(EXERCISE DATA begins)

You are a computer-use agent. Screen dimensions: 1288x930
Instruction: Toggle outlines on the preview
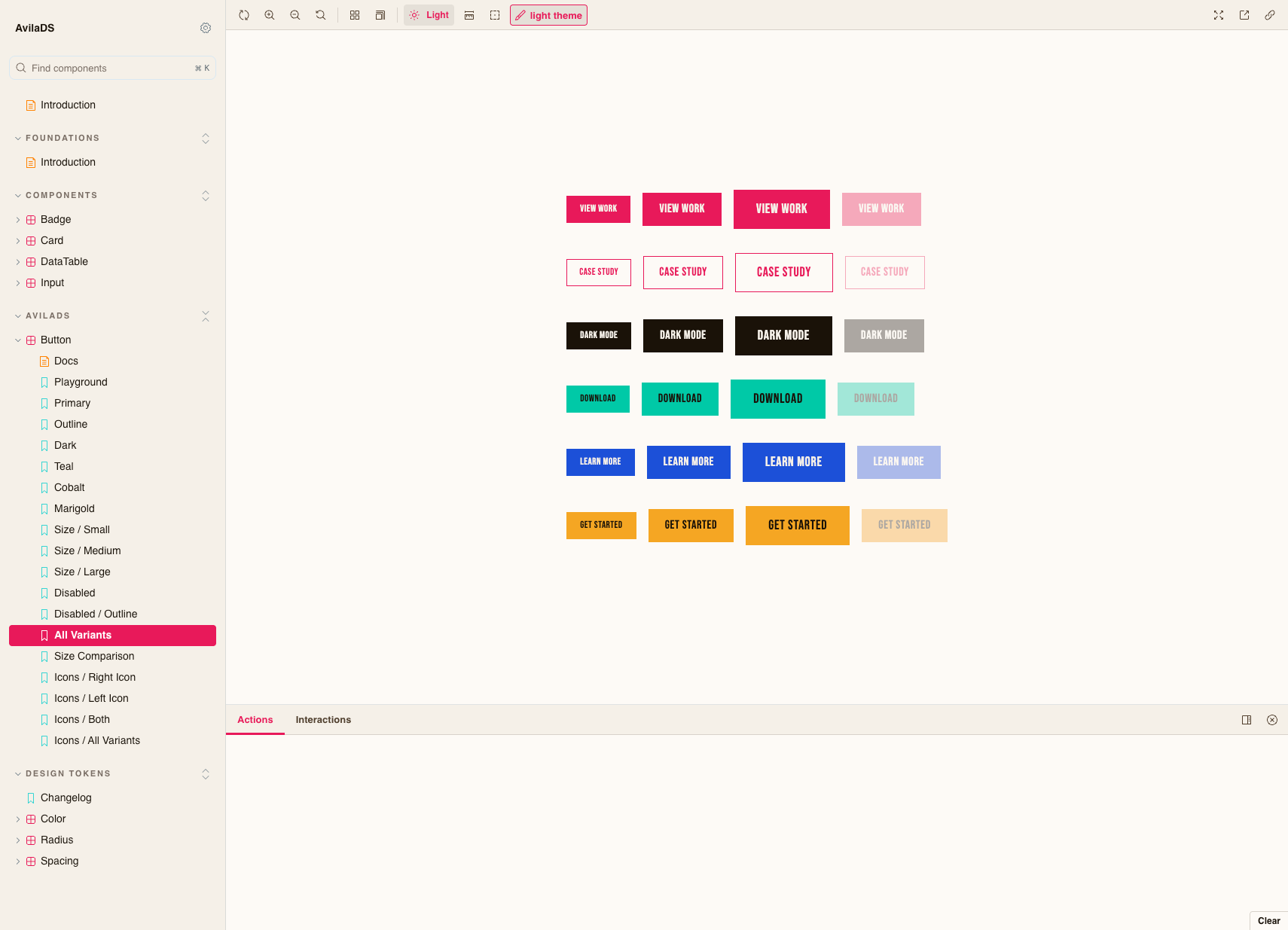495,14

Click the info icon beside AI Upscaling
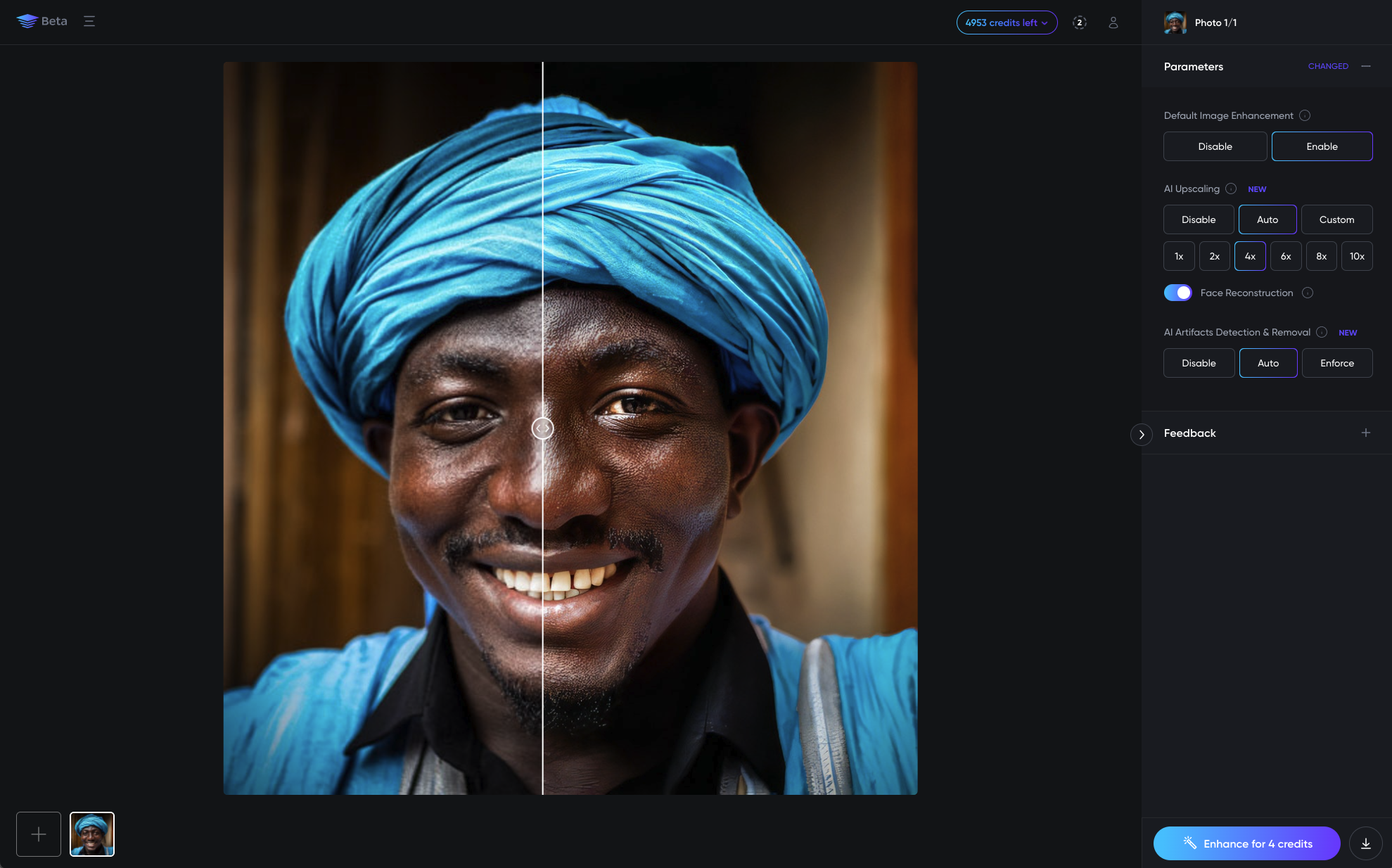1231,189
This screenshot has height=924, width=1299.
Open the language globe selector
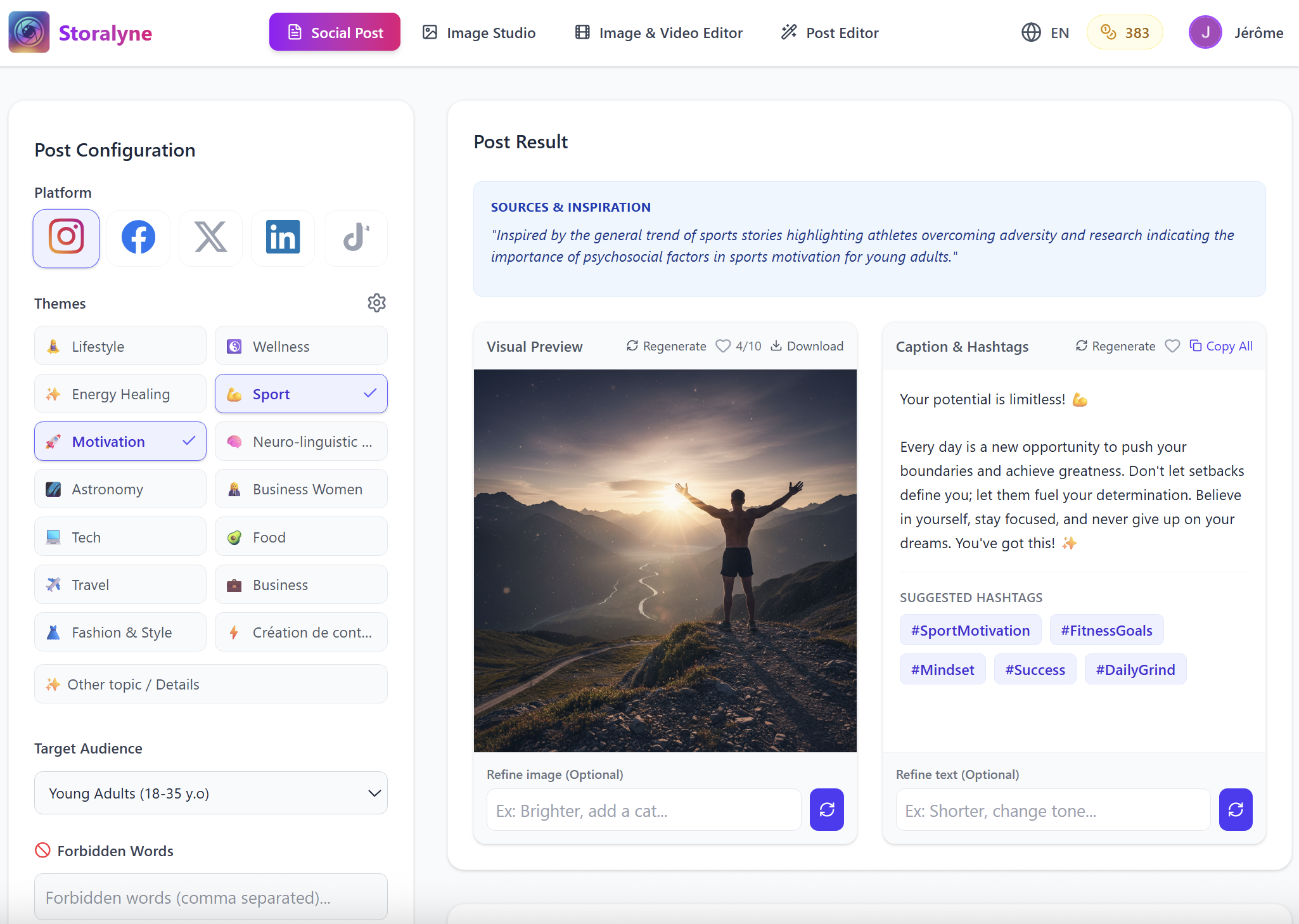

(EXERCISE DATA ends)

> [WORK ITEM]: Each line of the data above should be reproduced without alteration, and no picture should appear in the copy.

> [REPLY]:
You are a computer-use agent. Screen dimensions: 1288x930
Instruction: Toggle outlines on the preview
495,14

Click the info icon beside AI Upscaling
1231,189
This screenshot has height=924, width=1299.
Open the language globe selector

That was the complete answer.